You’re used to the idea that ductwork snakes through the middle of your so as to distribute heated or cooled air from a central blower into the rooms where you want to make things more comfortable. But a ductless system forgoes all of that and places separate air blowers in each room of your house. One blower per room means that blower is only meant to heat or cool that area and that’s it.

What makes this such an appealing solution to the issues of inefficiency and the high costs associated with staying comfortable is that you are only concentrating your resources on those one or two rooms instead of being forced to run a system that is meant to heat or cool the whole house at one time. Even if you shut the vents in other rooms and drive all of that air into just a few rooms of your home, your system is still operating at the same strength to force that air where you want.

A ductless system uses fewer resources because only one or two blowers are working. The rest of them remain switched off, saving you money on your electrical bill and your gas.

Major Malfunctions in Ducts

We mentioned leaks earlier and that is one of the most difficult problems to contend with in the maintenance of your home’s heating and cooling. If your ductwork has a leak or two (or more for all you know), you’re looking at a serious challenge to solve the problem.

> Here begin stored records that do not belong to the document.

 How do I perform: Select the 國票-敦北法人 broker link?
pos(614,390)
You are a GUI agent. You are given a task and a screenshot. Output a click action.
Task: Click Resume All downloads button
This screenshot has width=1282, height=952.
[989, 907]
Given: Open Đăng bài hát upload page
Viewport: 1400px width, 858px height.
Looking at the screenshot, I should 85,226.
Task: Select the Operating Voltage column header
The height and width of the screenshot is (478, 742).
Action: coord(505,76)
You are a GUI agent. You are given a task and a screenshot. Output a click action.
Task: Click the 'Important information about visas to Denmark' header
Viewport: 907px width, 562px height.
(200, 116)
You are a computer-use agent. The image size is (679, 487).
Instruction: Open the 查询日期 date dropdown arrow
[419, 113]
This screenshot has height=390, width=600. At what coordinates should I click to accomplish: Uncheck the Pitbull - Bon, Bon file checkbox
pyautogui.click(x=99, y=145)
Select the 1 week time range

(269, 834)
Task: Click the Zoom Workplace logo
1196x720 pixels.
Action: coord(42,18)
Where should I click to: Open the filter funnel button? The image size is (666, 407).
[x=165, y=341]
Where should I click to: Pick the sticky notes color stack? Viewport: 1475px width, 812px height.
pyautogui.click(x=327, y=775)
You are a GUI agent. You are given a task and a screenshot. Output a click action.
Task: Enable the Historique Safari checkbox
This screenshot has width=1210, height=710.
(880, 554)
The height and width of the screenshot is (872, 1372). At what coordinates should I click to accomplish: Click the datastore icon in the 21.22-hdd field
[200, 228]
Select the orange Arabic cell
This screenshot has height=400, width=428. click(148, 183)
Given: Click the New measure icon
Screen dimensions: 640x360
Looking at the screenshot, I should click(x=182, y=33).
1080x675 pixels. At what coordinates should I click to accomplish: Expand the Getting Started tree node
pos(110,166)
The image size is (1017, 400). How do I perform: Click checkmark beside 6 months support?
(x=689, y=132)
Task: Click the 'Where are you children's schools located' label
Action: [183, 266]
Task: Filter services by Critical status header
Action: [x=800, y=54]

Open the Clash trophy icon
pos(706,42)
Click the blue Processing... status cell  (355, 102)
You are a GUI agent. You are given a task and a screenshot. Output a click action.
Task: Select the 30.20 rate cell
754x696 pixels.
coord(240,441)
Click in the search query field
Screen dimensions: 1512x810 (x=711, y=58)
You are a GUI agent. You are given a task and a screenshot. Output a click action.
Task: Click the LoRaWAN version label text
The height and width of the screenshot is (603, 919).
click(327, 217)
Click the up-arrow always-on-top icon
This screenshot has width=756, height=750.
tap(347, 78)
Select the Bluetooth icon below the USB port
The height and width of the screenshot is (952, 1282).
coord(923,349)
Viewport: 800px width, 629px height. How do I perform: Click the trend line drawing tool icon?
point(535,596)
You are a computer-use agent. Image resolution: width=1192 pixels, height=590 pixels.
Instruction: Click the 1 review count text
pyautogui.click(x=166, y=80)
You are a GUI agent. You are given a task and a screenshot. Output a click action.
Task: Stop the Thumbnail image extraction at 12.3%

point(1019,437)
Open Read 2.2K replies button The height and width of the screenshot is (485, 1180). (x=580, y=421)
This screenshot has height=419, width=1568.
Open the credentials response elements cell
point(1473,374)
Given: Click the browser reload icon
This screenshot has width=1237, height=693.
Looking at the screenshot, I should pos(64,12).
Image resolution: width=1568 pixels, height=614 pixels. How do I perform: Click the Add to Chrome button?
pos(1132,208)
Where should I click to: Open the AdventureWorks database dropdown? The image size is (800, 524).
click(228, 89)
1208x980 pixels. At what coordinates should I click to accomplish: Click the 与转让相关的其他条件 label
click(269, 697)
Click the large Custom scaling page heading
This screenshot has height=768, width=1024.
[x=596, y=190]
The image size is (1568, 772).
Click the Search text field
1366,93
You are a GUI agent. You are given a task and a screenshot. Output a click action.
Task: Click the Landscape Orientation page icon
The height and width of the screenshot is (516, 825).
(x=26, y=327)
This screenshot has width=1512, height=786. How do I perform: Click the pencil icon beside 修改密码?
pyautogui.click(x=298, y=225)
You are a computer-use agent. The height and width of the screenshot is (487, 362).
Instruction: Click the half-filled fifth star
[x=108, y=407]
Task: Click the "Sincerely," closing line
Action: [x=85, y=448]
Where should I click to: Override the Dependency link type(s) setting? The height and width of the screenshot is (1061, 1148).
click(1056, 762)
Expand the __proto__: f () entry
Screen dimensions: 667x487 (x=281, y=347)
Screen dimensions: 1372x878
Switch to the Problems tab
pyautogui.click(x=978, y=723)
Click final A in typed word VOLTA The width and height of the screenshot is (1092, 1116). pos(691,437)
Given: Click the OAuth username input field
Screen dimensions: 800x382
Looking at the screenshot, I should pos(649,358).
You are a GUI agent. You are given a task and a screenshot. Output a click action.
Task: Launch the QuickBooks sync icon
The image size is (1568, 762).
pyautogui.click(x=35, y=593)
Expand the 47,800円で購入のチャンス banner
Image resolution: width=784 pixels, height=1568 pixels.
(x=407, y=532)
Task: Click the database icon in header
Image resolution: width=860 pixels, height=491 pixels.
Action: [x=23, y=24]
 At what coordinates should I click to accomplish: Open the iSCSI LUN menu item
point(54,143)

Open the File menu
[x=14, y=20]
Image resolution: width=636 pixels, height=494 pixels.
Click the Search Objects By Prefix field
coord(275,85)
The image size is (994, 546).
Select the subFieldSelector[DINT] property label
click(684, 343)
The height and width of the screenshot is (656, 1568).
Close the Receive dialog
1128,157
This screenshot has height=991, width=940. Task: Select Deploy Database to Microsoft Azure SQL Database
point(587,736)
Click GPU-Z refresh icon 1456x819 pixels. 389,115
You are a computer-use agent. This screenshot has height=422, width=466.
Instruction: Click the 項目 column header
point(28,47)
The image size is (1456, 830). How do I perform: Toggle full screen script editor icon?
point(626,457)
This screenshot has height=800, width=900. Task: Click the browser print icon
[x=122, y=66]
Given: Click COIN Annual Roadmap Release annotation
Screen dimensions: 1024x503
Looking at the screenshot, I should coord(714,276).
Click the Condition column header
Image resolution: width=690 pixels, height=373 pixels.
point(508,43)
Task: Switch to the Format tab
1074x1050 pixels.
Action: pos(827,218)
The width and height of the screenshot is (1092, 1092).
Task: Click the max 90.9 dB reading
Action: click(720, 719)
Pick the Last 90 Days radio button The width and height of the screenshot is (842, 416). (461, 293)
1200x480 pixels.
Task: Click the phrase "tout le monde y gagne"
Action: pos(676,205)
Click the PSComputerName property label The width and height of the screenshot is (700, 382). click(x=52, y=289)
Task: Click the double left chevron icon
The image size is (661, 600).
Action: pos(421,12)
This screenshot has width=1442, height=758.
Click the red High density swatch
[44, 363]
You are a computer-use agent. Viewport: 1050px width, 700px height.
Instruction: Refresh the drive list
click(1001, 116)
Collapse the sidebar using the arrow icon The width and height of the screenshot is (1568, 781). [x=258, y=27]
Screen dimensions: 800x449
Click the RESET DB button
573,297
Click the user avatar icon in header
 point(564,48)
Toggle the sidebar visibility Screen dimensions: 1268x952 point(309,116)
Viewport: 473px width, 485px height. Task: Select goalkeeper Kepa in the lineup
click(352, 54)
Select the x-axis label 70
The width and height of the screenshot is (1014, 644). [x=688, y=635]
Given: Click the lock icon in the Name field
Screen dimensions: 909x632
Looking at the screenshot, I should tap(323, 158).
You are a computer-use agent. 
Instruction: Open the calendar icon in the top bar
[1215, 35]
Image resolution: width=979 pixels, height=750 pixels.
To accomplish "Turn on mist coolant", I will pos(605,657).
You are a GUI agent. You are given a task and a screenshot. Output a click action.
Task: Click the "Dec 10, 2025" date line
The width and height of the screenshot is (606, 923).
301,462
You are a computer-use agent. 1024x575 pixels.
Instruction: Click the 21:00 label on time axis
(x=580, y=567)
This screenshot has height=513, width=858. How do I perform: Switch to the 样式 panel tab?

First off, you won’t be able to find the leak or leaks on your own, you will need to hire a professional to come out and do the work for you. How much do you think THAT service call is going to set you back? Even worse, you may not even realize you have a leaking problem at all until you’ve paid substantially higher utility costs for months or even years. If that sounds like a lot of additional money out of your pocket, you would be right.

Additional Selling Points

Not entirely convinced yet? That’s okay, we have other reasons why you might want to go with a ductless system in your home. Do you like the idea of being able to control the temperature separately in every room of the house so that the occupants of those rooms are comfortable? Ductless can give you that level of control.

No more fighting over the thermostat because someone in the living room is too chilly and someone in the kitchen is just right. Now the kitchen and the living room can have different temperatures all because of their exclusive air blowers assigned to each of the rooms.

Ductless systems are also given “above average” ratings by SEER (Seasonal Energy Efficiency Ratio) meaning your home is far more efficient in its use of energy. Ductwork systems rarely get that high a rating.